The problem:
Please answer these questions from the "Life Is Money" essay:
(a) In what center did lawyers in Texas once work pro bono?
(b) For how many hours at most will the Court pay an appointed lawyer before special approval is needed?
(c) How much do some private attorneys require to handle one death row file?

Quoted passage:
*** Block opens ***

June-July 97


LIFE IS MONEY

by Dr. Pierre Duterte of France


How can life be money? Is there a country where money can be put in one tray of the scale and human life in the other tray? I know Justice is blind, but this has nothing to do with impartiality. It is just not seeing! Does such a country exist? Yes it does. It is the USA!

For instance, when you are on trial for murder, most of the time it is not because you are rich, wealthy and happy! The USA doesn't live under the standards of Lieutenant Colombo's inquiries! There are exceptions, of course, and O. J. Simpson just showed us the best one, but not when you are poor and on trial for murder, or even worse when you have already been condemned to death, and you are getting in the appeals process.

For example, in Texas and in about 20 other states there used to be lawyers working pro bono in the Texas Resource Center. When, for financial reasons they disappeared, nothing replaced these institutions. Death Row prisoners get appointed attorneys to help them through this complicated legal process--appointed by the State, so the State pays for the prosecution, pays for the judge, pays for the defense! Don't worry, we are not in China. The State will also pay for the lethal injection "medicine." So the State provides everything! The main problem when you get an appointed attorney is that most of the time these attorneys are forced to handle these death row cases in which they have no special interest and sometimes no real competency! It is not an easy job for inexperienced lawyers to go through the Court of Criminal Appeals to see if the trial was properly conducted! It is not an easy job for the same inexperienced lawyer to go next through filing writs of Habeas Corpus to make sure that the constitutional rights of the death-sentenced prisoner have been upheld.

Where is the money problem in all that, you are probably going to ask? Why is Life money, Frenchie? Because the Court will pay up to $100 per hour for a maximum of 75 hours. If the lawyer needs more time he's got to ask for special Court approval. For a single writ, it usually requires 150 or 200 hours, as estimated by one Deputy Clerk. Is it possible to pay experts? Actually, during the trial process, aren't they the decisive part of it? The real fight is dependent on legal talent when some private attorneys are requiring up to $75,000 or $100,000 to handle one death row file!

*** Block closes ***

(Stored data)
*** Block opens ***

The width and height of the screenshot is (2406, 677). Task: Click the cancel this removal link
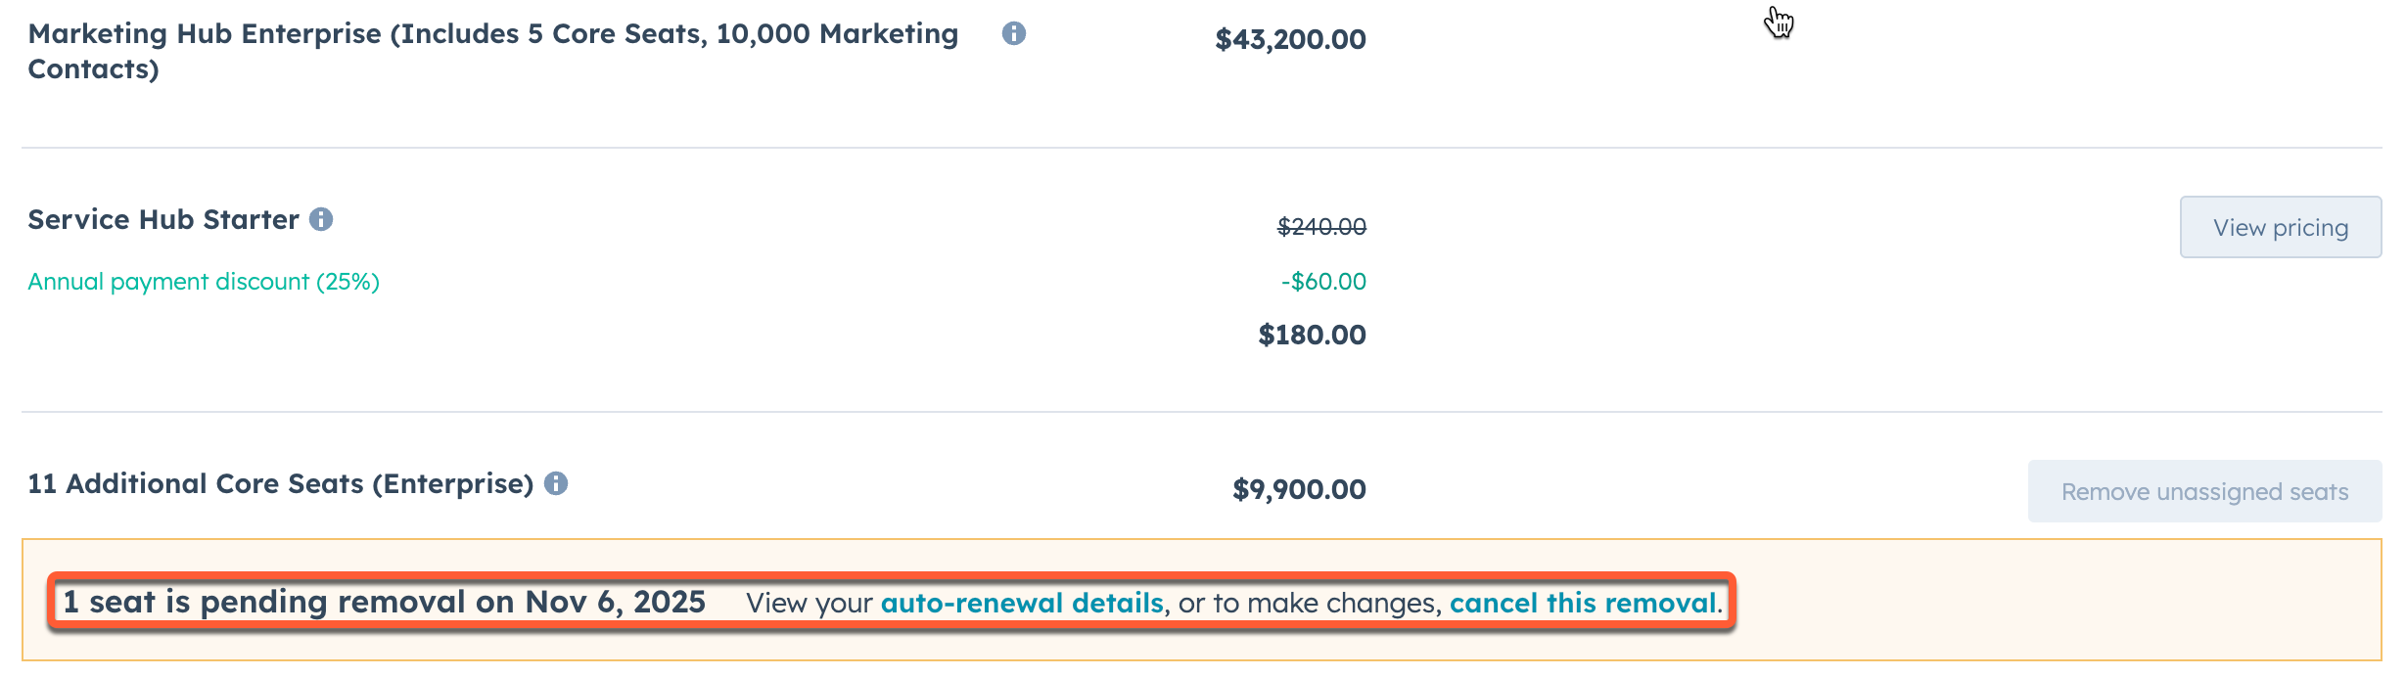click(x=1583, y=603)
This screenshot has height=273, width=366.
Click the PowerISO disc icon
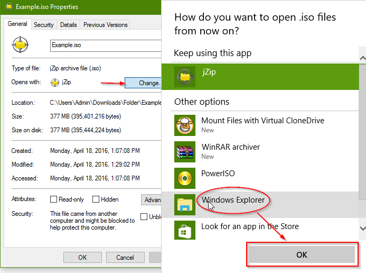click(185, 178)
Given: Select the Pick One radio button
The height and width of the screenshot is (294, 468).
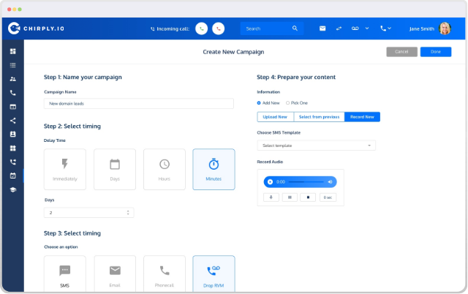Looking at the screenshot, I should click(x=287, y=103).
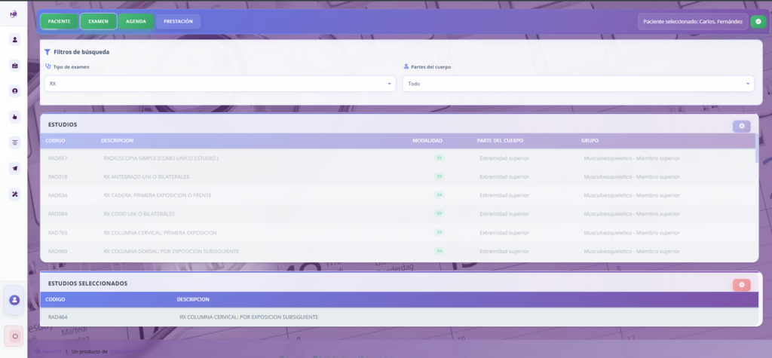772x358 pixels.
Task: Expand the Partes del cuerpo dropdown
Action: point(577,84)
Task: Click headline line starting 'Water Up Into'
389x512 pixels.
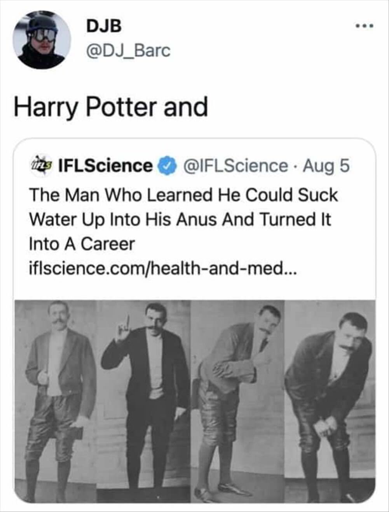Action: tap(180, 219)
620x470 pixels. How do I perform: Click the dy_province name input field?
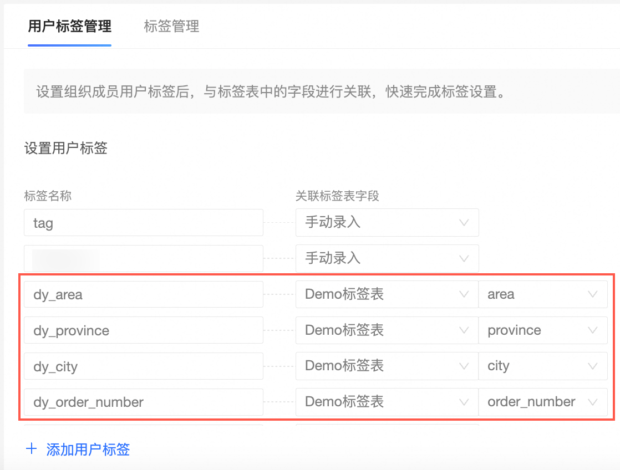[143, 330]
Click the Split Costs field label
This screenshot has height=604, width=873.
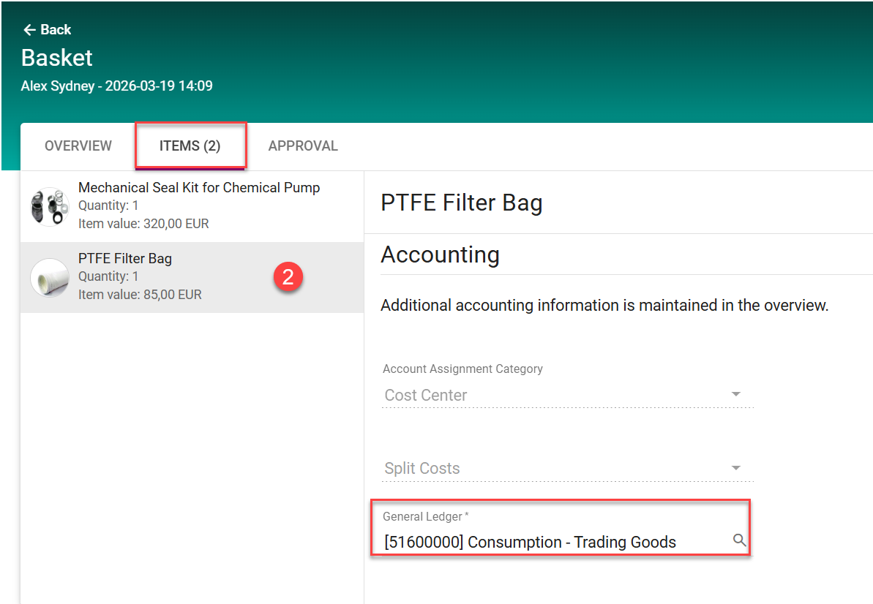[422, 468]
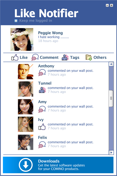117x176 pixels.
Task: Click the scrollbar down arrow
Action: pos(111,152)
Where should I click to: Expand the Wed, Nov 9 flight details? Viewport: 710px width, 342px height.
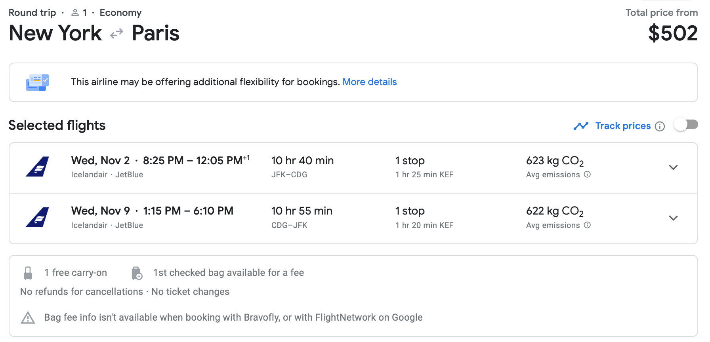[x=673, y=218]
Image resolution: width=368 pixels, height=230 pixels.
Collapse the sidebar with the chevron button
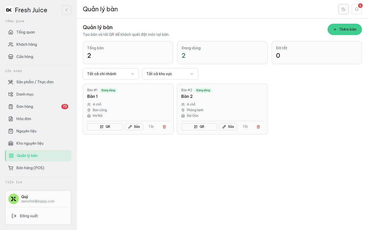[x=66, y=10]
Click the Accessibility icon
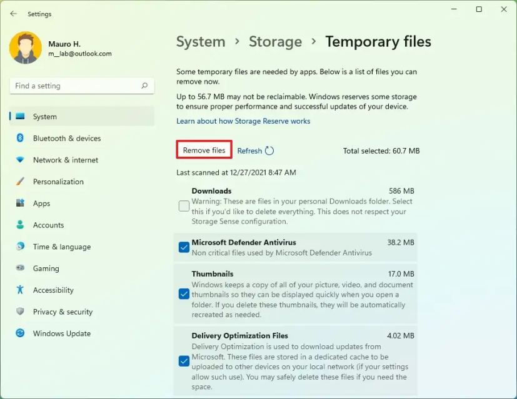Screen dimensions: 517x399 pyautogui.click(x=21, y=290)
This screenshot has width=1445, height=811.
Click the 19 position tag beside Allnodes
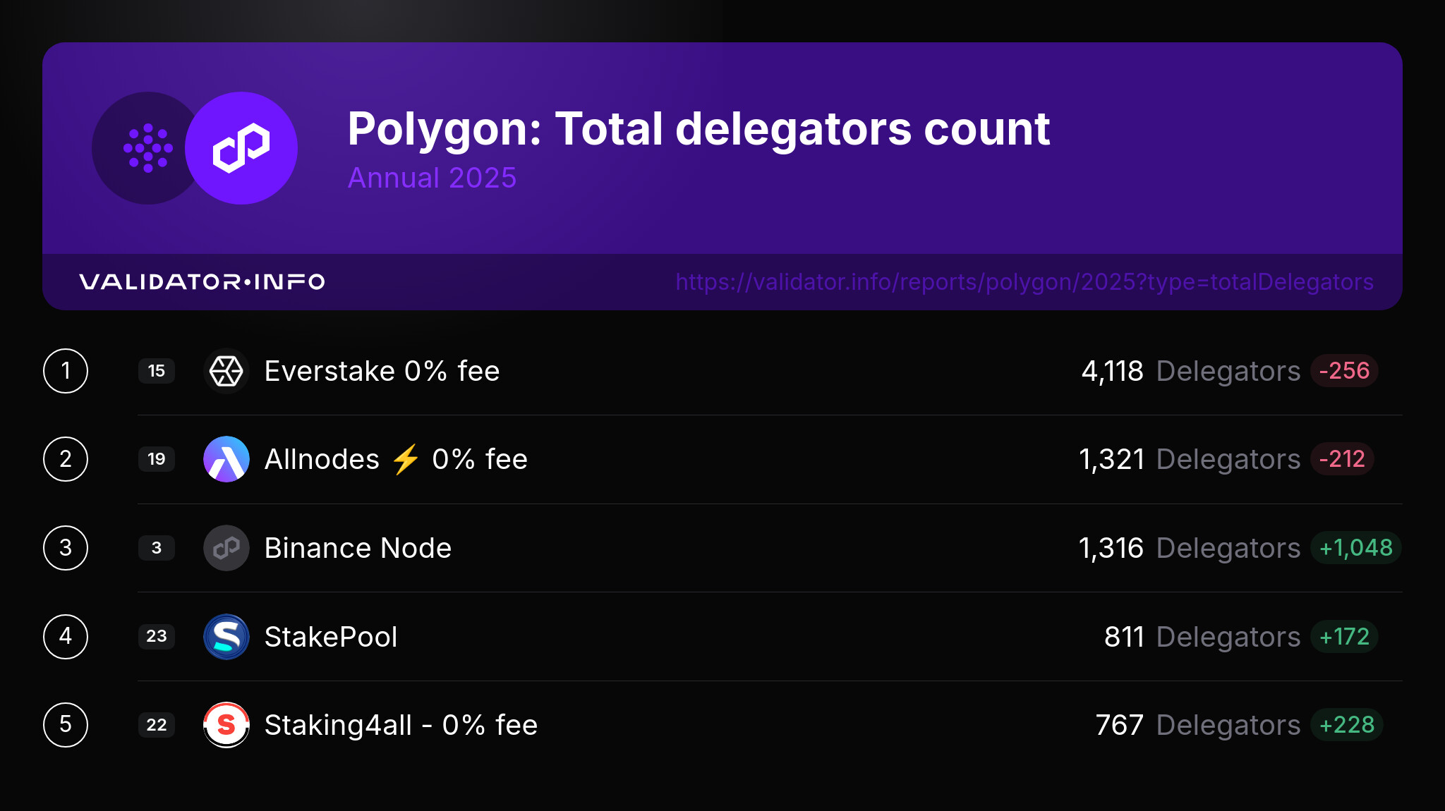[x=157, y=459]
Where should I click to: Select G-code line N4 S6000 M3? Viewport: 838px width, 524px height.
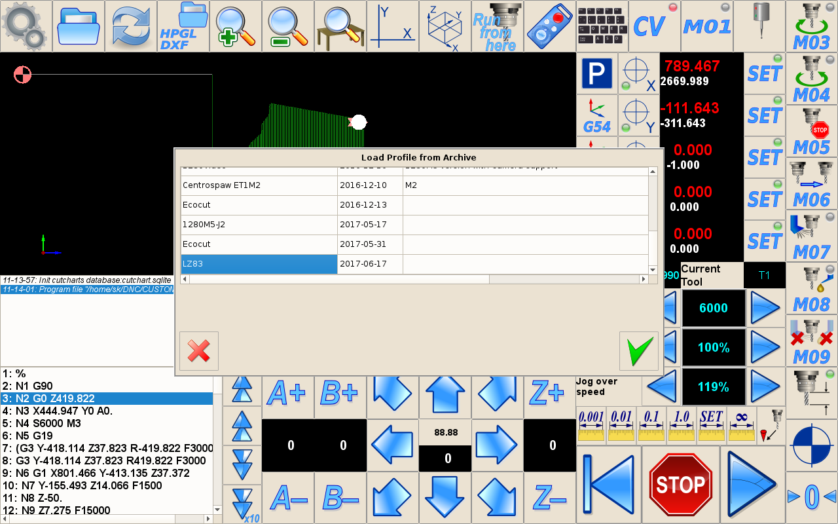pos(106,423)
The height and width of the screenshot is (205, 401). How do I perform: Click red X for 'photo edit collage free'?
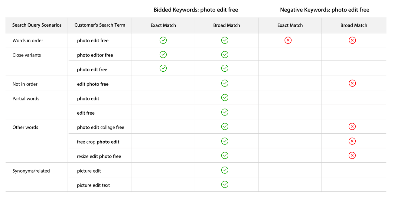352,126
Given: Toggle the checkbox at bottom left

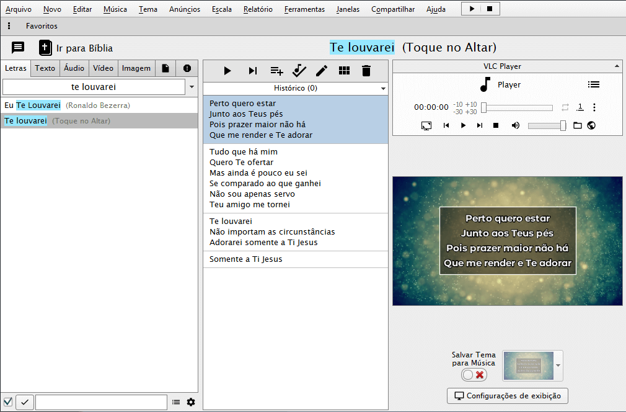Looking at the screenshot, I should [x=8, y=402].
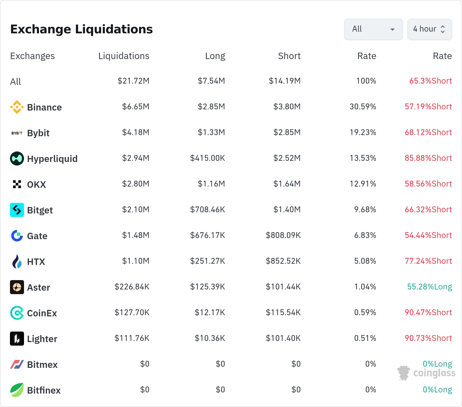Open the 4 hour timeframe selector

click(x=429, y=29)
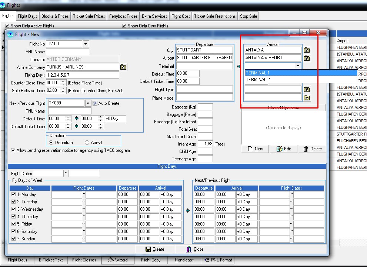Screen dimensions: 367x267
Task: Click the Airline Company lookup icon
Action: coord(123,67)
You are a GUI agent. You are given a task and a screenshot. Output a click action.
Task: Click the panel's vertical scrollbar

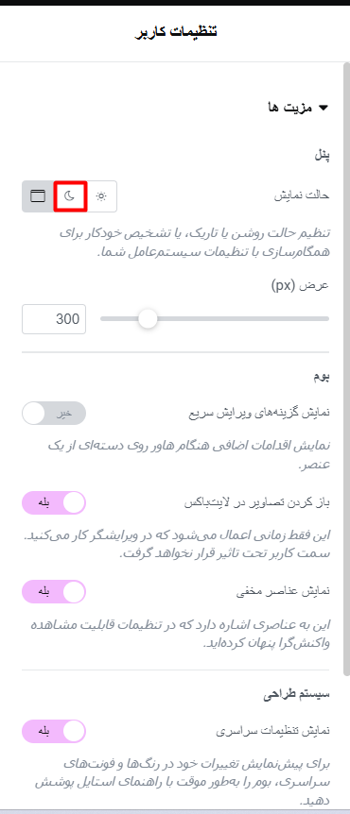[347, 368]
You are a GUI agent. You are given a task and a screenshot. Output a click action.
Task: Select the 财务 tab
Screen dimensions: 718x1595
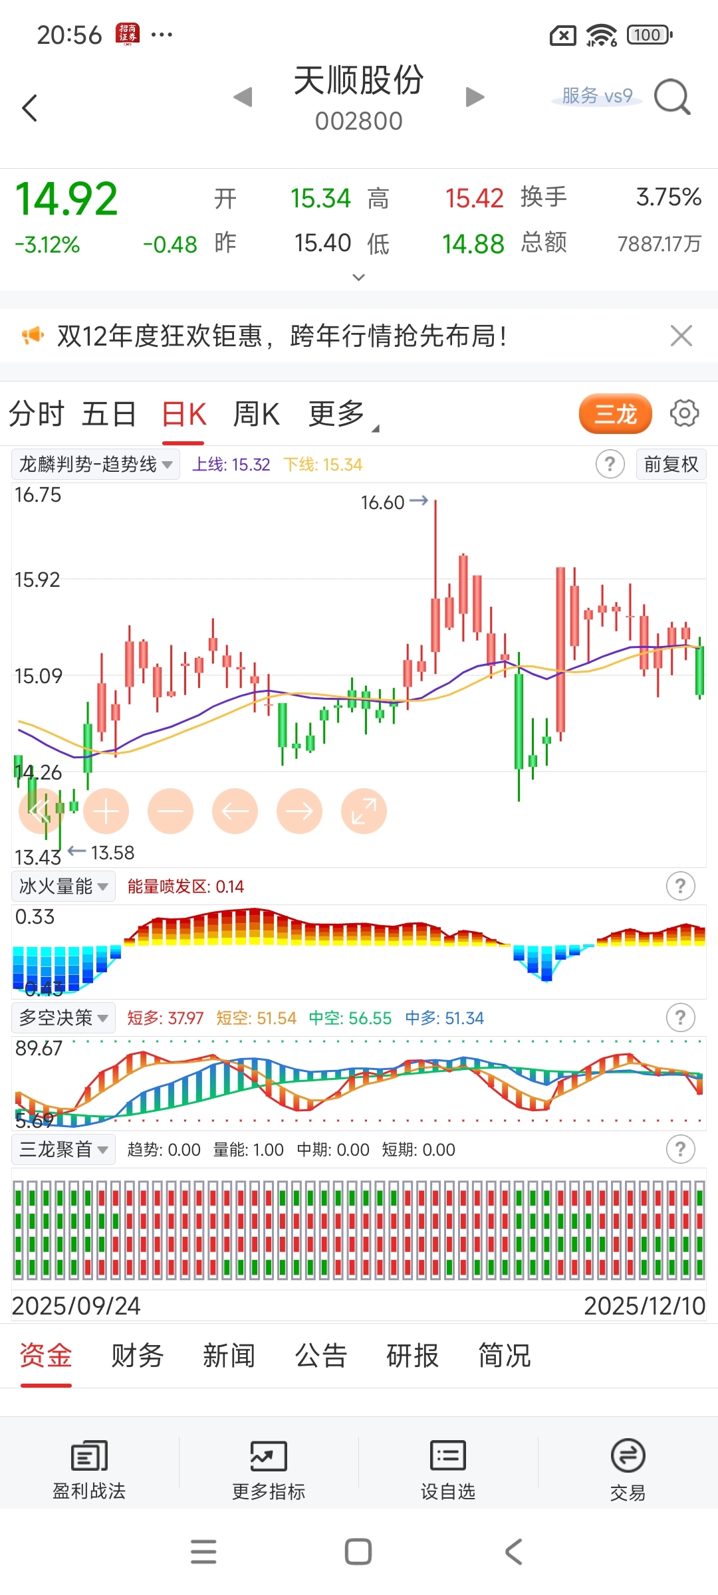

*** Block closes ***

Written answer:
(a) The Texas Resource Center.
(b) 75 hours.
(c) Up to $75,000 or $100,000.